My life has had several poignant moments recently. To quote Forrest Gump, “My mama always said, ‘Life was like a box of chocolates. You never know what you’re gonna get.’” And to quote an unknown source, “Life is like a roll of toilet paper—the closer you get to the end, the faster it goes.”
It all started on May 15, when Gerry and I hosted a potluck for my yoga buddies, some are old friends, some new … and all are younger (I’m 75). I feel very fortunate that these “kids” include us in their social events. My mother is 97 and has lost so many friends and relatives. She has a few younger friends and loves spending time with them, shopping, going to movies and out to lunch. They keep her young!
Well, back to my story. The morning after our potluck I got a call from my mom. She had fallen at home and, as it turned out, cracked her pelvis. Though new x-rays show it is mending, it has been very painful and she has needed round the clock nursing care for her safety. The thing she is most concerned about is whether or not she will be able to continue driving to the local hospital every Tuesday, where she volunteers and then goes to lunch with her co-workers.
I had been thinking a lot about my own life and how there is not a whole lot left. To quote Julia Cameron in The Artist’s Way, it had always seemed that I had delicious “vast savannahs of time” in which to do and see all the many things on my bucket list. But lately I see a wall, hopefully a door, at the end of this not-so-vast savannah.
At the end of May, one of my high school friends (Van Nuys High ’57) graciously hosted 3 of us again for a reunion at her home up the coast in Los Alamos, CA. We had found each other several years ago, after being out of contact for 40 years. One friend lives in Australia and the other in Arizona. It was a marvelous 4 days, spent non-stop talking and eating. We walked, cooked in and ate out, went to the beach, picnicked at a winery and watched the movie Last Vegas (hysterical!). It was so wonderful to catch up with each other’s news, good and bad, and share our aches and pains, food sensitivities and what we’ve learned about life. We used to talk only about boys! We are all still working entrepreneurs, have all had at least one mate, and are all grandmothers. But now we all seem to be at a point where change is in the air. My mother’s favorite maxim: “The only thing you can be sure of is change.” We know how lucky we are to still enjoy working at this age, but we are very aware that this is our last chapter. Quite frankly, it’s a shocking revelation to us all. Here's a photo of our high school club with me wielding the gavel (always bossy!)
And now for another personally poignant part of my story. (Thank you if you have stuck with me and read this far. Contact me for a gift certificate … really!)

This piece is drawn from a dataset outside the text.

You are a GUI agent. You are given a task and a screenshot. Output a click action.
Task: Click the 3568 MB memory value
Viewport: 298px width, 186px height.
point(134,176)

This past month we attended the high school graduations of our grandson Brett and our granddaughter Kelly. They are both headed to colleges out-of-state in the fall, joining their siblings Adam and Rachel who will now be in their third and fourth years. Seems like yesterday when I painted the portrait of them baking cookies.
Graduations are bittersweet for me. I always look out at the graduates and say prayers for all of them, wishing them well while realizing that life is challenging for everyone. I know the backstories of my own grandchildren and some of their friends … they have already met huge obstacles and persevered. They seem so much savvier and more mature than we were at that age. The world is certainly more complex, yet more open emotionally. It turns out that, in high school, my friends and I had no clue about each other’s personal lives, and no one had the “perfect” life that we assumed. Many of our lives were traumatic, but it was all kept behind closed doors. Thanks to Oprah, and lately the Supreme Court (Amazing!), we no longer have to be ashamed of being human!
As a portrait artist, there is nothing more beautiful to me than the human face. At the graduations, I was awestruck by the beauty of my grandchildren and their friends. It was like looking at the art of a great master … and indeed it is! The joy and excitement of graduating, added to their obvious deep caring for each other, was palpable. I was mesmerized and will never forget the experience. Thanks to selfies, email, texting, Facebook and whatever else is coming, they won’t forget and will keep in touch throughout their lives. Early friendships like these are precious. As we learned in Girl Scouts, “Make new friends, but keep the old. One is silver, but the other gold!”
So, feeling blessed to have wonderful friends and family, and grateful to still be healthy and able to do the work I love, I’m going to eat lots of dark chocolate and buy our TP at Costco, in optimistic quantities!!!